Tuesday, August 9, 2011

Mai is invited to Miguel Funi's place today for lunch. She is there most of the day, and so I end up practicing almost alone in the house morning and evening, except for Curro who is rattling around somewhere. I start around 6:30 so Mai can have a chance to practice when she gets back around 7 or 8. I'm pretty overheated by the end. Miguel has a Japanese pre-wife. He still has to get divorced from the first wife and things move very slowly and with great difficulty here, so Mai explained. Miguel is a dancer of some renown.

Concha and Rafael get home late from Sevilla and we all sit down for dinner outside, which is unusual.
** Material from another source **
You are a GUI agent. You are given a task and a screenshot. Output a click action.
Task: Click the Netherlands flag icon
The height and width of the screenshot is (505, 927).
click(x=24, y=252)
Rafael always eats by the TV, and the ladies outside. Breakfast is eaten at the coffee table, lunch at the official dinner table inside, and cena on the plastic table in the patio. Rafael starts cutting sausage and cheese and we hear the neighbours next door (whom we never hear) doing palmas, and someone making singing noises (in flamenco there is the singing and there are noises that they make before starting, or while encouraging someone else along). There is half a sentence of song, and Concha and Rafael say something to each other, Rafael yells out, "Chimenea, cantame por bulerias!! Ayyyy... Ole!" They know him strictly by his voice because the walls separating the patios are basically the walls of a house without a roof.

When this family is not in front of the TV and are sitting around a table for a little while, it seems that someone normally starts rapping knuckles or slapping hands on the table in bulerias rhythm. Curro started it after dinner and him and his mom were accompanying each other, almost competing. Curro showing his mom a complicated rhythm he'd gotten going, and trying to see if she could do it.

Concha is planning a party for Saturday. All I know so far is that Ines Bacan and Miguel Funi will be there, some friends of Curros, and Juan Diego, Concha's nephew with the Italian wife. Diego is a butcher, and sings good siguiriyas. He drops over unannounced pretty regularly, as do Concha's sister Pepa and her husband.